We wrote Intentional Talk because we know facilitating classroom discussions is something many teachers want to get better at and something that can be inherently challenging. We believe that teaching children to participate in genuine discussion is worth the effort—not just because it can be engaging for students to learn from one another, but also because the health of our society depends on our ability to engage each other’s perspectives and come to new understandings through dialogue. We want to teach through discussion but also for discussion. And it never fails that when we are in discussion with children, we learn something new!
Our book describes different kinds of goals that teachers may have when planning and leading a mathematical discussion. In an open strategy sharing discussion, the goal is to get many different ideas out on the table. We contrast that with targeted discussion, which has a more focused goal around a particular idea. For example, a targeted discussion may occur when it’s time to really make sense of one strategy, investigate where an idea is going awry, or slow down and make use of a particular mathematical tool. Teachers will find examples and planning templates for these different types of discussions, and we encourage our readers to think about when these discussions might be most useful as a unit unfolds.
We all know that leading productive discussions is dependent not only on the teacher’s planning but also on how students participate. Helping students learn what it means to be part of a genuine discussion is a tall order. We think taking the time to cultivate productive norms in the first six weeks of school is vital to how well students take up listening to one another and also take risks in sharing new ideas.
One way to gain insight into what students think about participating in discussions is to ask them. Their responses can be great fodder for what we explicitly bring into our norm-setting conversations at the beginning of the year. What would we learn from students by asking the following kinds of questions?
- Have students draw a picture of themselves during math discussions. Ask: What did you draw, and why did you draw it?
- Why should we have discussions in math class? Why not just sit at our desks and do our own work?
- What’s the difference between a discussion and just getting a chance to give answers?
- How does it feel when the teacher calls on you?
- When your classmates are sharing their ideas, what are you thinking about?
- What does it mean to be good at math?
- What makes it challenging to share your ideas in math class?
- What do you think you learn from hearing how someone else solved the problem?
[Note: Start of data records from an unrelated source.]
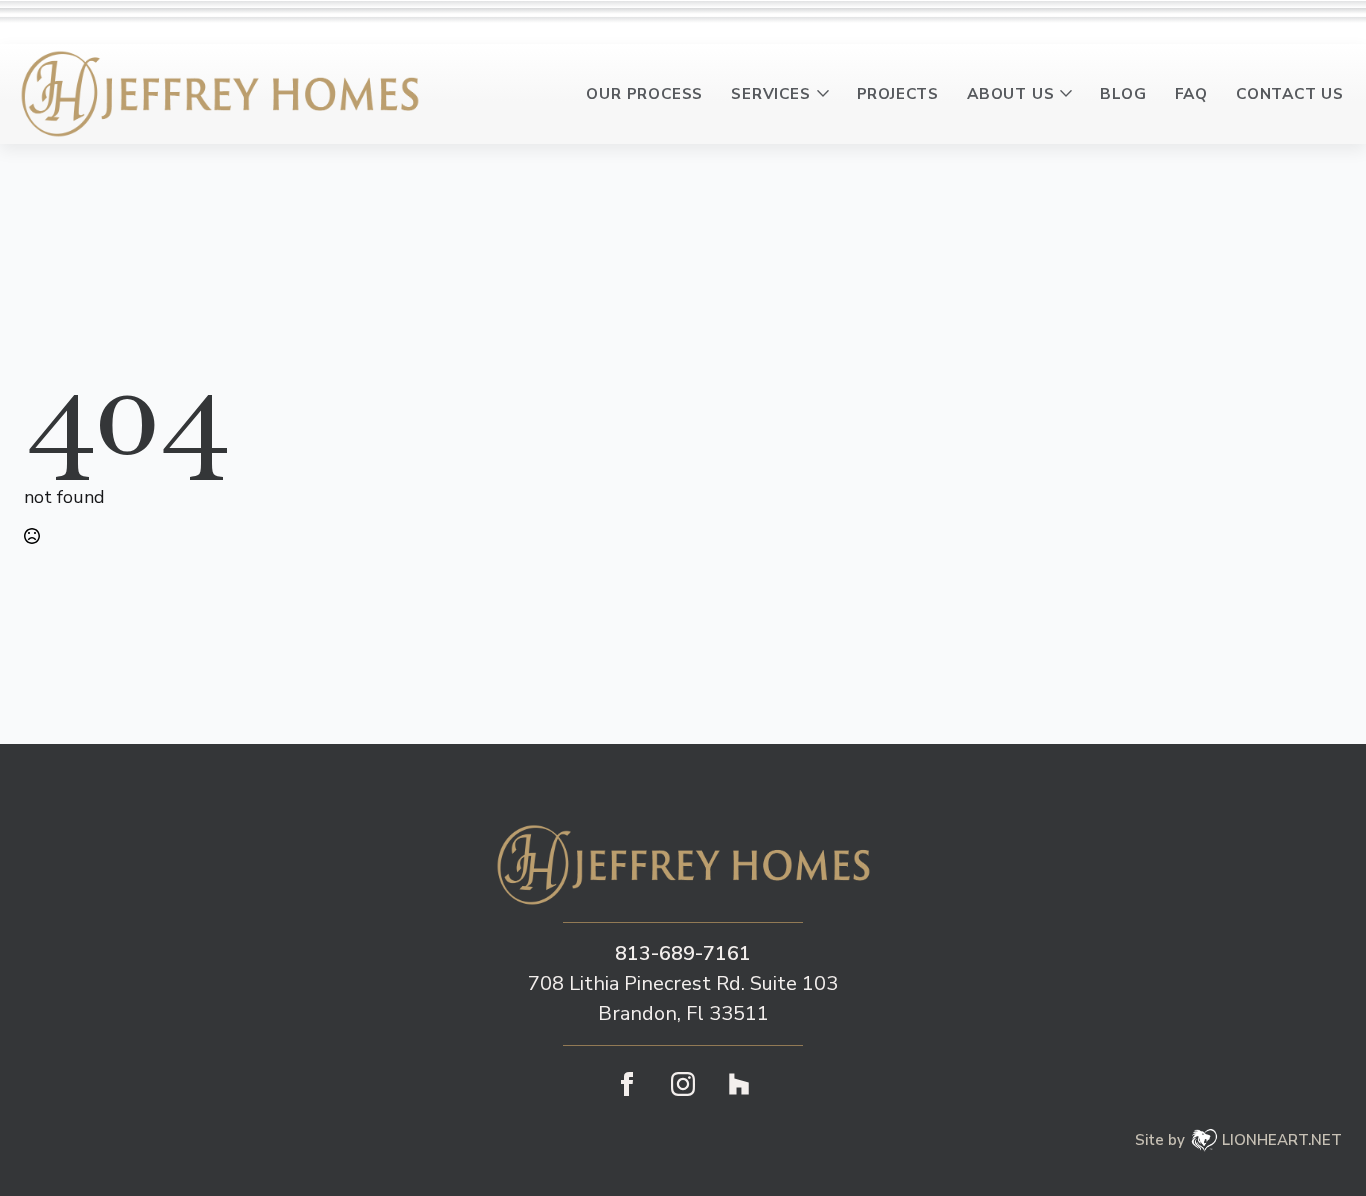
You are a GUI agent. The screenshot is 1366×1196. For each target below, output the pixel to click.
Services (770, 93)
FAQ (1191, 93)
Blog (1123, 93)
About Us (1010, 93)
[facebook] (627, 1084)
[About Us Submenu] (1070, 93)
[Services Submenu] (827, 93)
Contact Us (1290, 93)
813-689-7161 (683, 953)
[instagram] (683, 1084)
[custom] (739, 1084)
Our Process (644, 93)
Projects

- What does it feel like when someone listens to your ideas and understands your thinking?
Classroom communities become places where students thrive when they feel invested, known, and connected to each other. If we want to have genuinely rich mathematical conversations, listening first to our own students can give us good ideas about how to create positive learning environments.
 Parker, W. C., & D. Hess. 2001. “Teaching with and for Discussion.” Teaching and Teacher Education 17: 273–289.